Methodology
The four strata
Every line of an inscription is held in four parallel strata, each preserved as a distinct field rather than collapsed into a single transcription:
- Runic. The original runiform text, character by character, in Unicode. Characters are not silently normalised; allographs are preserved.
- Transliteration. A one-to-one rendering of the runiform into Latin script, retaining script-level information · vowel-harmony class, allographic distinctions · that a phonological transcription would lose.
- Transcription. A phonological reading reflecting the reconstructed pronunciation. Where editors disagree on the vocalism, both readings are recorded as alternative transcriptions, attributed to their analyst.
- Translation. A modern-language rendering (currently English and Turkish, with French planned). The translation is conservative: it does not paper over editorial uncertainty in the source.
Transliteration conventions
The transliteration follows an extended version of the conventions in Talat Tekin’s A Grammar of Orkhon Turkic (1968). Each consonantal grapheme is annotated with a superscript marking its vowel-harmony class (¹ for back, ² for front), and a small set of additional symbols disambiguates graphemes that would otherwise collapse in a Latin rendering. The full key will accompany the first public release.
Where the conventions of Mehmet Ölmez or Annemarie von Gabain diverge from Tekin’s, the divergence is recorded at the analysis level rather than imposed on the transliteration. The transliteration stratum is meant to be theory-light; the analytical apparatus is where editorial positions live.
Tokens, lemmas, morphemes
Each line is segmented into tokens, with their position in the line preserved. Each token is linked to one or more analyses; an analysis decomposes the token into segments, each pointing either to a lemma (a dictionary head) or to a morpheme (a grammatical element). Morphemes carry standard glossing labels (PST, 1SG, LOC, CAUS, …) so that the corpus can be queried at the level of grammatical category, not only of surface form.

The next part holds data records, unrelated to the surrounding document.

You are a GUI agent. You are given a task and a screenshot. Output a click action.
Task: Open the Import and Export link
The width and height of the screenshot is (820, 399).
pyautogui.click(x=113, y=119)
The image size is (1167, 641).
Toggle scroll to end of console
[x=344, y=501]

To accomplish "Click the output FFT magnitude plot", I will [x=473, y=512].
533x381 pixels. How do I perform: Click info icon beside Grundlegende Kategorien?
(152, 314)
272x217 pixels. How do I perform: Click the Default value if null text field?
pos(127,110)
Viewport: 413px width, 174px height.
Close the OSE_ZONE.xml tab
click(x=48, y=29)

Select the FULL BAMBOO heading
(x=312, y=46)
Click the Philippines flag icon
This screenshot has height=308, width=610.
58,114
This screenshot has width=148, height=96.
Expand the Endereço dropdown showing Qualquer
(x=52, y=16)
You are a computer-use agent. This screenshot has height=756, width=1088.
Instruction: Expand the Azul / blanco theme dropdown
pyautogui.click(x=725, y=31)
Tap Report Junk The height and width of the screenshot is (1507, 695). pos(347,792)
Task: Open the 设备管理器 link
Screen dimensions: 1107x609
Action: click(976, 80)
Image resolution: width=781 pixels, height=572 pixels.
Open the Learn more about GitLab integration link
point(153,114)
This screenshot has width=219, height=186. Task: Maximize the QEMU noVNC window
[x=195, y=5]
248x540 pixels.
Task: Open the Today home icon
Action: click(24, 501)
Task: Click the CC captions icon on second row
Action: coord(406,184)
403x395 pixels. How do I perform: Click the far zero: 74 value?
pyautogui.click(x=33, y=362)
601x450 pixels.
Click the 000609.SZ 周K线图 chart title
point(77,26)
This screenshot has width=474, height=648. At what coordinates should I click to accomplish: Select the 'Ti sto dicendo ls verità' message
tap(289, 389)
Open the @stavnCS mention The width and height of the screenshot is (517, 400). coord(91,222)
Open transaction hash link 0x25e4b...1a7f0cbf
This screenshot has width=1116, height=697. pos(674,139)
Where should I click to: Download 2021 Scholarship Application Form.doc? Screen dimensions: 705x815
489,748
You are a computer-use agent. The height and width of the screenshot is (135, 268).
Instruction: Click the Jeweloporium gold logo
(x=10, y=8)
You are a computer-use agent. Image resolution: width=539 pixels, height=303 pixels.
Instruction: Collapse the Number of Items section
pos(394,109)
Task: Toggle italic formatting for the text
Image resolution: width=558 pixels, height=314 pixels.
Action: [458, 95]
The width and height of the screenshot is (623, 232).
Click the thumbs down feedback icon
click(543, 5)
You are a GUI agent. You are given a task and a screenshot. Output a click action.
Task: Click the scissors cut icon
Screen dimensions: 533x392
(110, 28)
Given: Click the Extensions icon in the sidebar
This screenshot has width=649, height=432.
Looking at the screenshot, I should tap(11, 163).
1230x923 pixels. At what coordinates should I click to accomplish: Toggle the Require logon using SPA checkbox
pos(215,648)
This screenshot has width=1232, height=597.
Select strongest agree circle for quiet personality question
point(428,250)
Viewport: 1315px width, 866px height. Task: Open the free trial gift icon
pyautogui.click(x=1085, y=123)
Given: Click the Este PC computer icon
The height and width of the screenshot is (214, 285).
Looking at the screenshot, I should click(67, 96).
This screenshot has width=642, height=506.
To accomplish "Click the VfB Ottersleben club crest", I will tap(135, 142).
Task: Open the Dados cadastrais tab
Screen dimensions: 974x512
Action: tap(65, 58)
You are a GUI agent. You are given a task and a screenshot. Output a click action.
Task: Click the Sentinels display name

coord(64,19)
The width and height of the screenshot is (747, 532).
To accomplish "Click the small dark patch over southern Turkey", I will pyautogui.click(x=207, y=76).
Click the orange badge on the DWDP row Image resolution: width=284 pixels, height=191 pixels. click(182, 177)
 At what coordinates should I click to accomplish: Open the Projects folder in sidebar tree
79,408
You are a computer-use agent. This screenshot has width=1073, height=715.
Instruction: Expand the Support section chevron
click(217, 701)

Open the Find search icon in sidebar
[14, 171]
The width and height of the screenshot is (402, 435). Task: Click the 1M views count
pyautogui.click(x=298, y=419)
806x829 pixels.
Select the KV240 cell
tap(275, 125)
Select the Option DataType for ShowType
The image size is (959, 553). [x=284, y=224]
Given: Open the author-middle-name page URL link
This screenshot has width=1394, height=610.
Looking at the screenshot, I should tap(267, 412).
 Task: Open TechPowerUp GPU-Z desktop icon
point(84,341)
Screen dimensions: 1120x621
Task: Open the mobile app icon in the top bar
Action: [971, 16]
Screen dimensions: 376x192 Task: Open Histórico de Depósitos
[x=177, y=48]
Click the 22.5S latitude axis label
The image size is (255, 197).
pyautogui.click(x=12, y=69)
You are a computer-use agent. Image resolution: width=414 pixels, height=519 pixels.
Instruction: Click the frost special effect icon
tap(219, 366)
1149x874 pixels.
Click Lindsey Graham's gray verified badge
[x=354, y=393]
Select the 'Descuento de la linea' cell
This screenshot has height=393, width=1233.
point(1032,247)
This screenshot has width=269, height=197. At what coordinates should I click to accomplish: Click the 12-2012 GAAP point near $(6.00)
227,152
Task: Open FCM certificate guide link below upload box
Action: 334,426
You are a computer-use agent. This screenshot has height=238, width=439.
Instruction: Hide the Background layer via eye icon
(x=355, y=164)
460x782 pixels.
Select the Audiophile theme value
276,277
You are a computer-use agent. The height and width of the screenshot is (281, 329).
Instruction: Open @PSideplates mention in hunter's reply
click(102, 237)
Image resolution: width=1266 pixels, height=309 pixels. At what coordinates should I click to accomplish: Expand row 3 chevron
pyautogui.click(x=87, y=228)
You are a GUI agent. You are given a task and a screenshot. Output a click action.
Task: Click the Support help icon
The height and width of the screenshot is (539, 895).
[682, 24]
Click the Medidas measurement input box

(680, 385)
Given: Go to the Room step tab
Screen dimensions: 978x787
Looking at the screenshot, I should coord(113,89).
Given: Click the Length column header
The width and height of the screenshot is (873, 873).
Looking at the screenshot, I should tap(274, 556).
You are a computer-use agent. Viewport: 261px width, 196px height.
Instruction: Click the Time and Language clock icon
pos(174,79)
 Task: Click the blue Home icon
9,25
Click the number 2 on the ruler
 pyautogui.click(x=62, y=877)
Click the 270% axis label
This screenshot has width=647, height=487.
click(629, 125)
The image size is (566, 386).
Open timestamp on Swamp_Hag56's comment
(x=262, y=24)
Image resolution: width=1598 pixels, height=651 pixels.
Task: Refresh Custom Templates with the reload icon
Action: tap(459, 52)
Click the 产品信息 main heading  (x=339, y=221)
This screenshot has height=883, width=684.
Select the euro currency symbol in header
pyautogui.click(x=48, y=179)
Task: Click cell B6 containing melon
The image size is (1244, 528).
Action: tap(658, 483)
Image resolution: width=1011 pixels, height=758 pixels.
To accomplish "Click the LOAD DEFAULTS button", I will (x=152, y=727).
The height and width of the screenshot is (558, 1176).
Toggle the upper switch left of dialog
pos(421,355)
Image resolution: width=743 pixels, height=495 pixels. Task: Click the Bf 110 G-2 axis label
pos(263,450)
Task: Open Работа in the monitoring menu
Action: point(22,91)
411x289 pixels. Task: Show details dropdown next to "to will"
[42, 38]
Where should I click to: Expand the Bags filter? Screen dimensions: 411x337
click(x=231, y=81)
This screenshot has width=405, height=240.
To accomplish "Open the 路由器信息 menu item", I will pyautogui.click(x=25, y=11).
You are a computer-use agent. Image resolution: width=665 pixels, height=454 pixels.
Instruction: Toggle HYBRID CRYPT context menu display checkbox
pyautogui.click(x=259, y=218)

Where a token admits more than one reading (a synchronic interpretation as a frozen lexeme alongside a diachronic decomposition into root and suffixes, or two competing vocalisations from different editors), both analyses are recorded in parallel, each attributed to its analyst with a confidence rating and editorial note.
A line in four strata
The first line of the south face of the Kül Tigin inscription (KT-S 1), shown here in all four strata with two translations:
Token analysis
When a token is selected in the corpus (here olurtum from KT-S 1), a full entry is shown: the three formal layers (runic, transliteration, transcription), the morphemic segmentation, alternative editorial readings, and an etymological note.
- olur-
- "to sit; to ascend the throne", verb stem
- -D
- past tense suffix
- -(X)m
- 1sg personal ending, possessive-derived
Lemmatised search
Because every token is linked to its lemma(s) and morpheme(s), the corpus supports search at the lemma level as well as the surface level. A click on the lemma olur- or on the morpheme -(X)m returns the list of every place that lemma or morpheme appears across the corpus, with a direct link from each occurrence to the sentence in which it stands.
Editorial attribution
No analysis is anonymous. Every reading is attributed to the editor who proposed it (Tekin, Ölmez, Gabain, and others as the corpus grows), and editorial notes are preserved alongside the segmentation. Where COLT departs from a published reading, the departure is recorded as an explicit decision, not silently absorbed.
Citation
Each inscription, face, line, sentence, token, and analysis carries a stable identifier. Citation conventions follow the pattern COLT/KT-S 1, token 10, with persistent links from each entity in the interface. A versioned, citable release of the underlying data will be deposited on Zenodo with a DOI once the encoding of the Kül Tigin inscription is complete.